━━━━━ Extracted entries

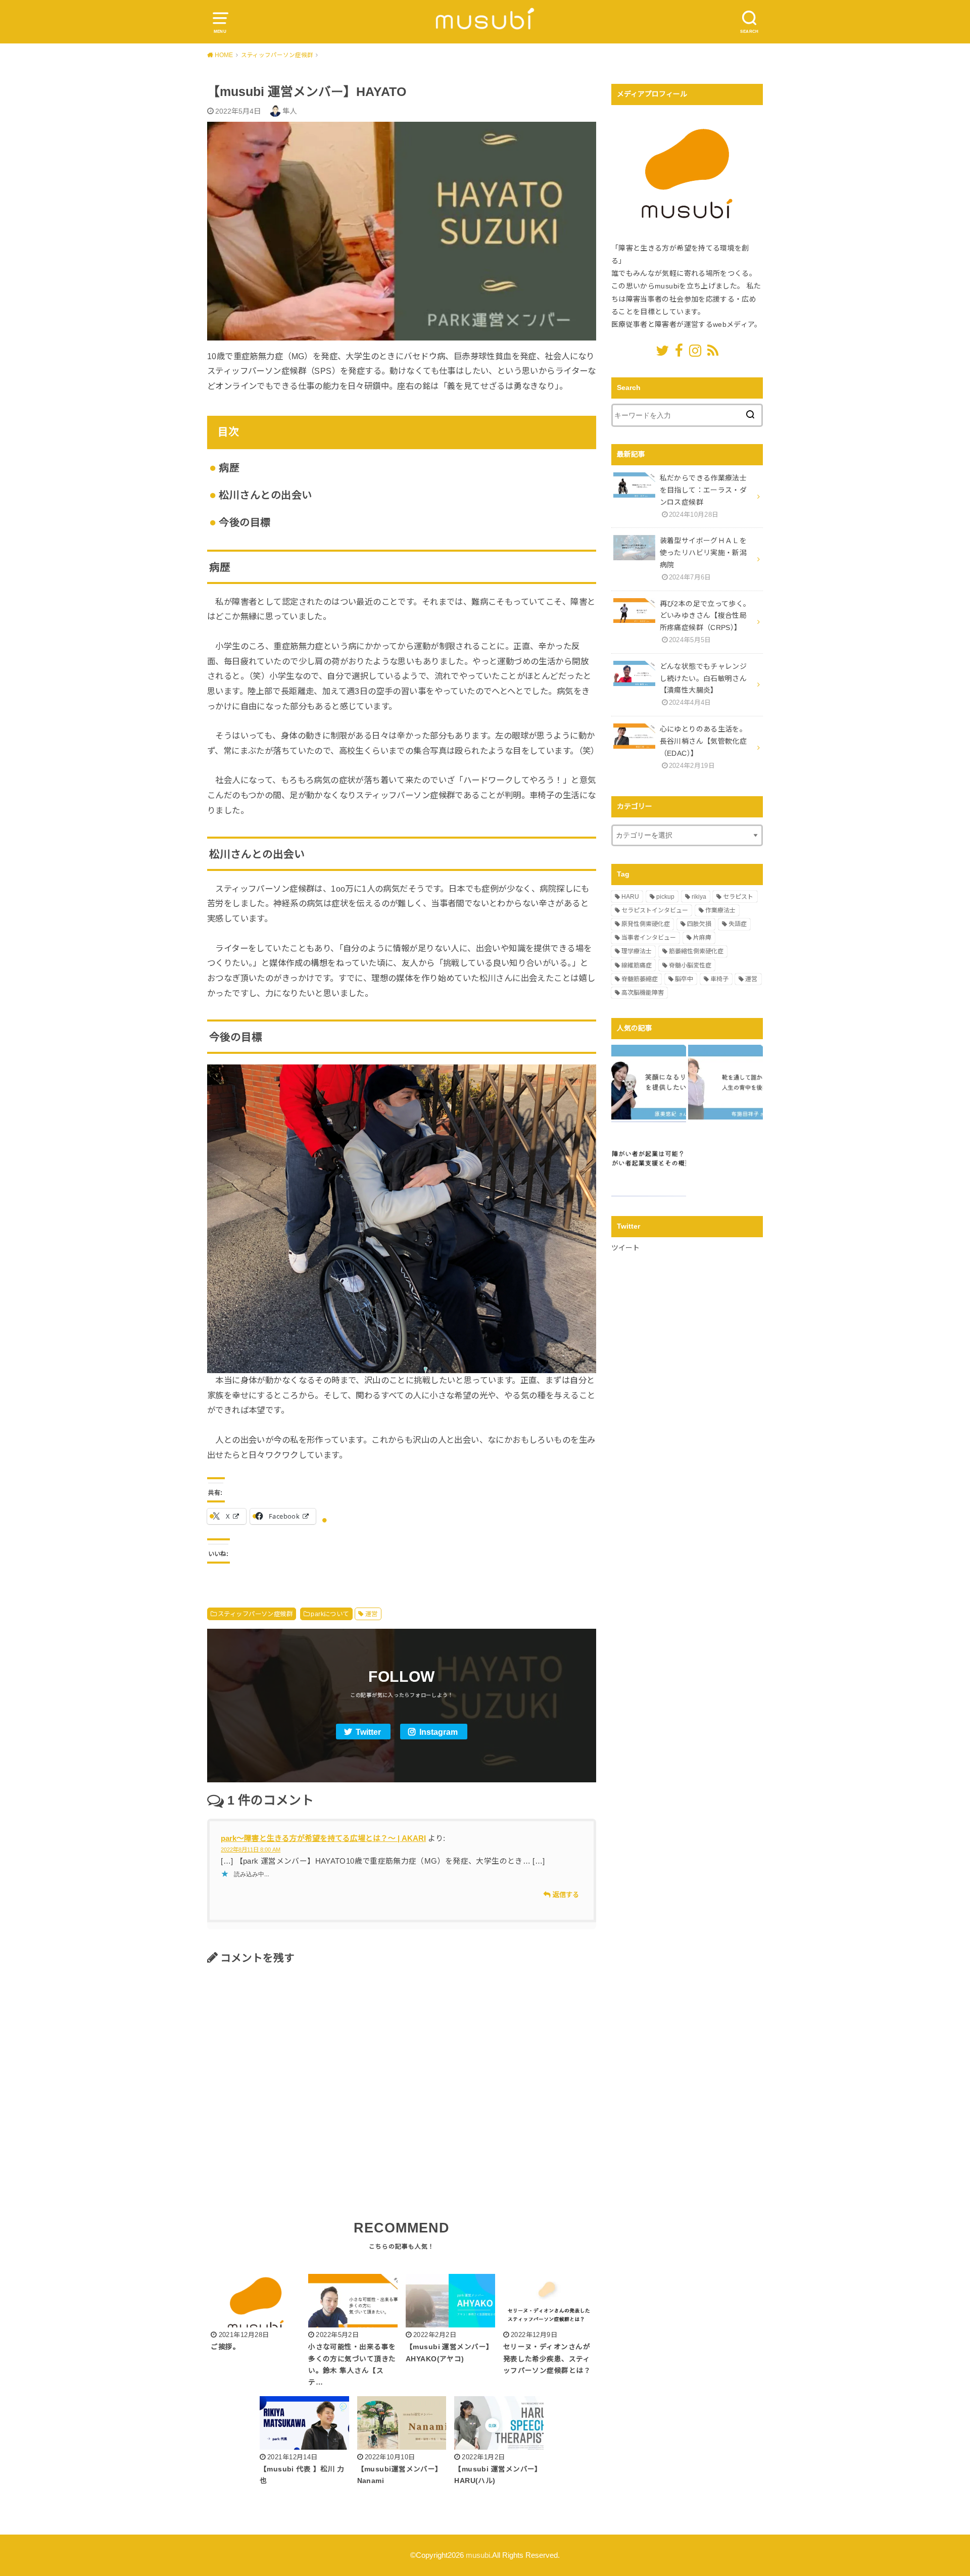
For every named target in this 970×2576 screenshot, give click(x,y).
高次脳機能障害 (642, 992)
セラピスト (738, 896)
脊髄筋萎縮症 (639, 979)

━━━━━━━━━━
━━━━━ Extracted entries

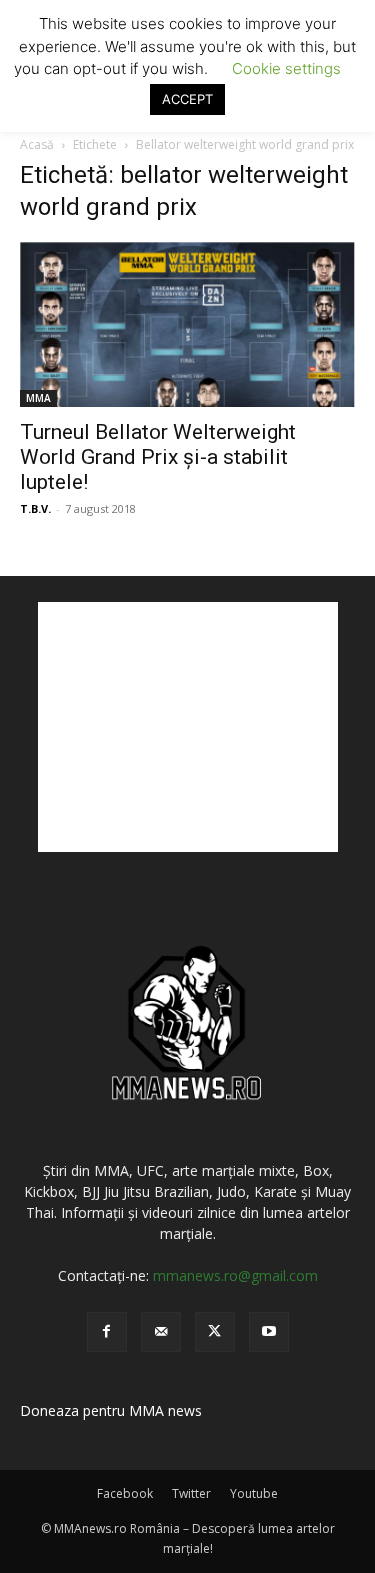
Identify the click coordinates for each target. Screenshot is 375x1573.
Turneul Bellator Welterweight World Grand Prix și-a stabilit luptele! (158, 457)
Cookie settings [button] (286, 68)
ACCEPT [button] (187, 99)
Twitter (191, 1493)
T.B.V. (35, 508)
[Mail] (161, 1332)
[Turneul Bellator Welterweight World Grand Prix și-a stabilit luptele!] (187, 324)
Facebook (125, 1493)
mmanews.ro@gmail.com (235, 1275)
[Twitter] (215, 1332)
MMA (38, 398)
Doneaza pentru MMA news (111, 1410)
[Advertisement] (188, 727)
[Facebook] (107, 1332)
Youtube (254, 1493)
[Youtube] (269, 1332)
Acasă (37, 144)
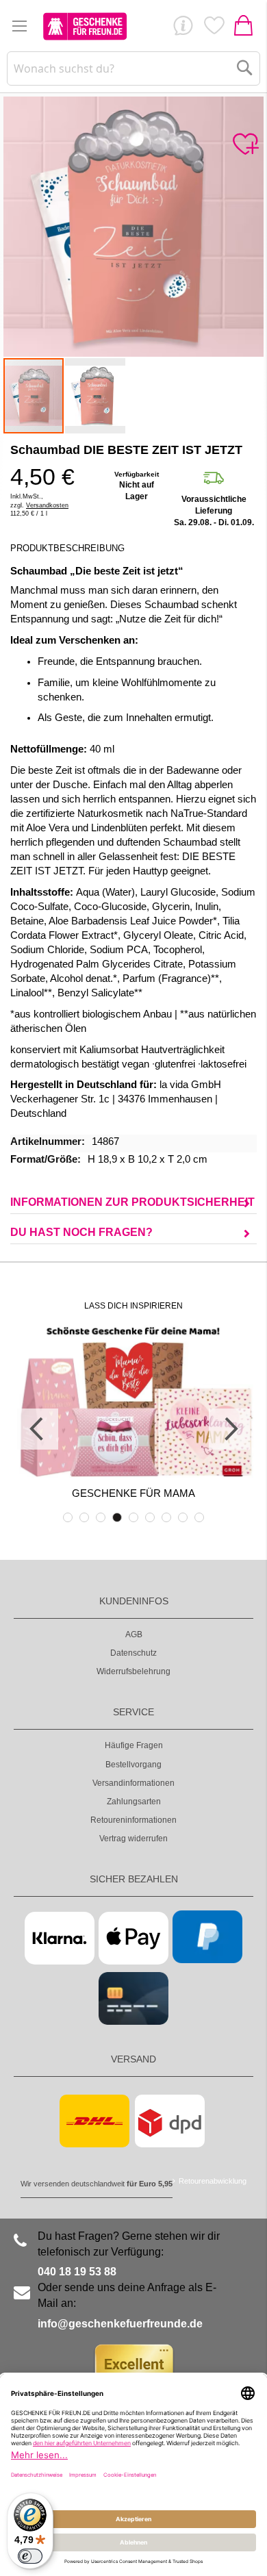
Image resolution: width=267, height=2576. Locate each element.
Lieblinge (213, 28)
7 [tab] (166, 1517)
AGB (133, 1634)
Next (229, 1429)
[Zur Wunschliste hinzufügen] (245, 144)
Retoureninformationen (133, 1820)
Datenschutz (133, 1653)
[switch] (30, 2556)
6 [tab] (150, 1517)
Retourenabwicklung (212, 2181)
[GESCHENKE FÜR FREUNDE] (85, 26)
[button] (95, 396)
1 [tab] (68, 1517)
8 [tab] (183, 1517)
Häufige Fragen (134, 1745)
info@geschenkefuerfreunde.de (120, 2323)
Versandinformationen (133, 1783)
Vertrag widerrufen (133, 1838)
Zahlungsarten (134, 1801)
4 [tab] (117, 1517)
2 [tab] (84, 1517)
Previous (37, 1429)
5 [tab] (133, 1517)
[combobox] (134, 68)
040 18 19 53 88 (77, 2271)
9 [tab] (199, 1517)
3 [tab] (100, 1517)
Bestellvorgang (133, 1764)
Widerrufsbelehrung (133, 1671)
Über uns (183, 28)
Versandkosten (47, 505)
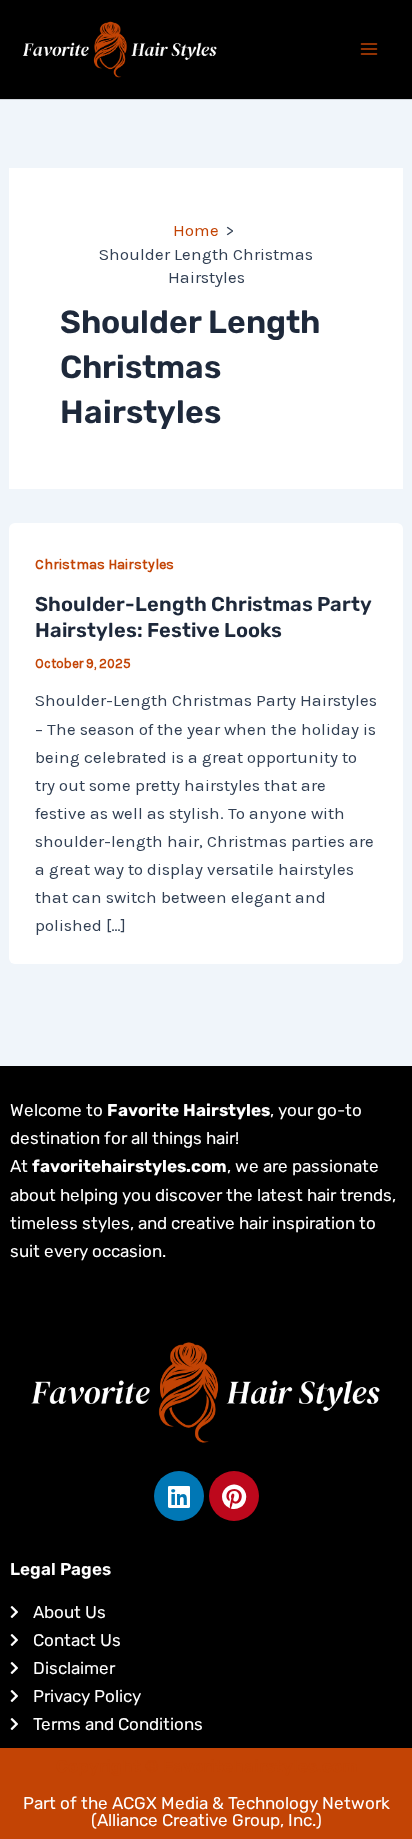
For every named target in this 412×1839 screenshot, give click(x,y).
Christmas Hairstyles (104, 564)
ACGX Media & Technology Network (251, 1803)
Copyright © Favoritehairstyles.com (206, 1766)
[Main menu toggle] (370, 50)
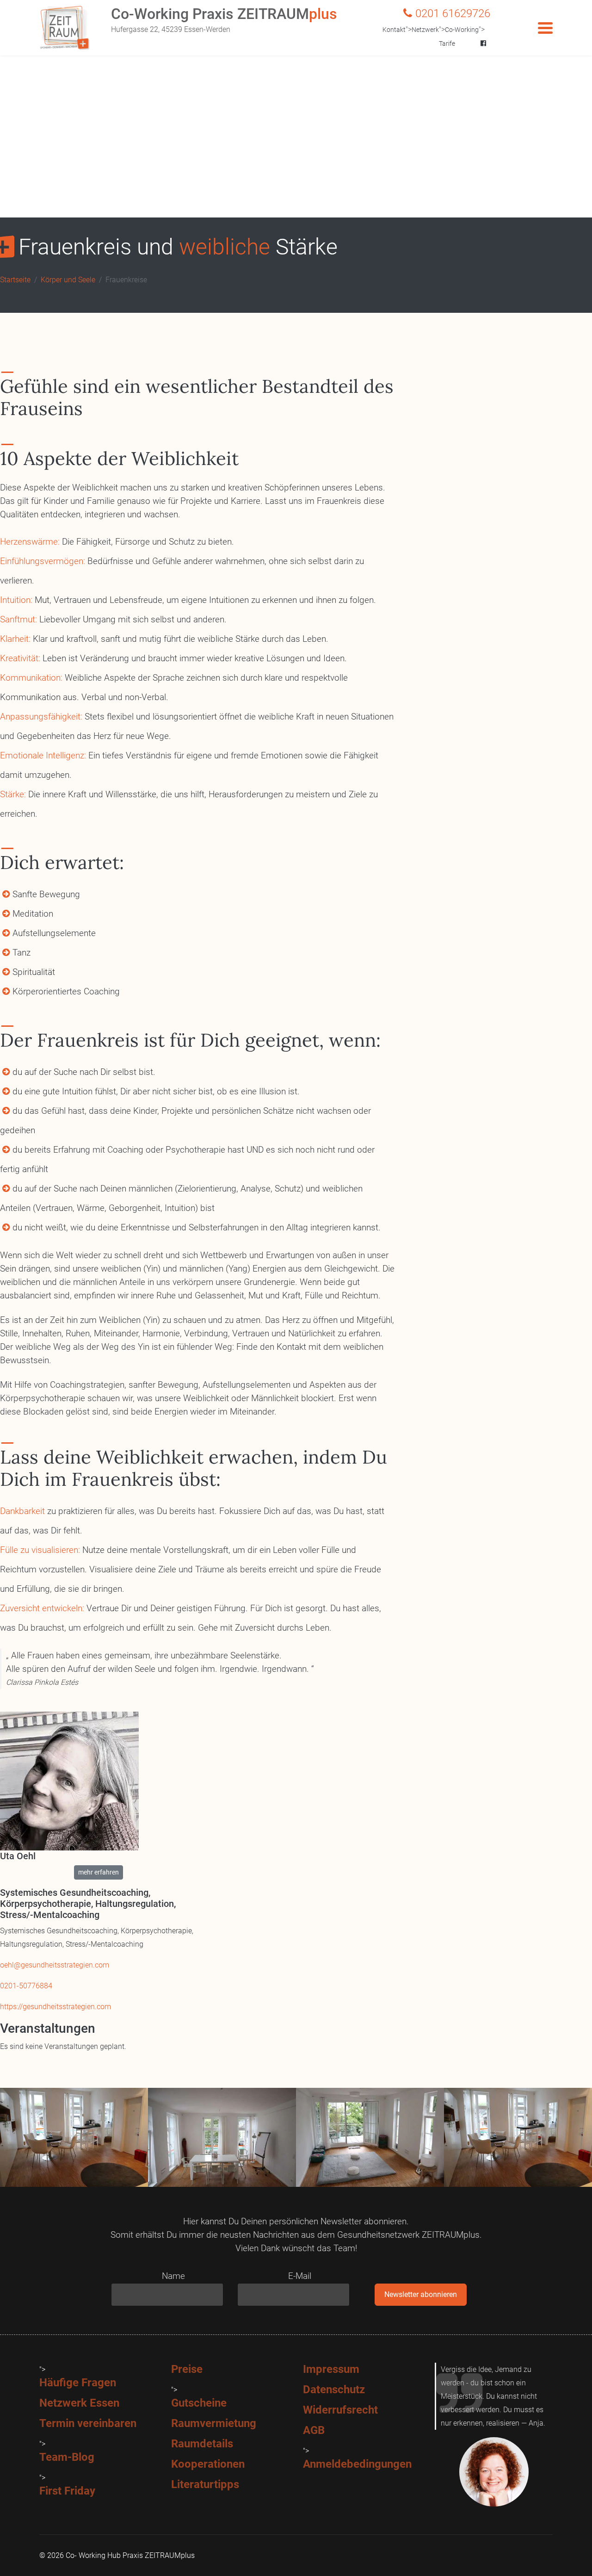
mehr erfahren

━━━━━━━━━━

Work request. Pull out every line holding "each" from the records above, and copy it.

Exercise answer.
Identify the click coordinates for each target. Screenshot is 375x1573.
Image resolution: width=267, height=2576. Locate each element.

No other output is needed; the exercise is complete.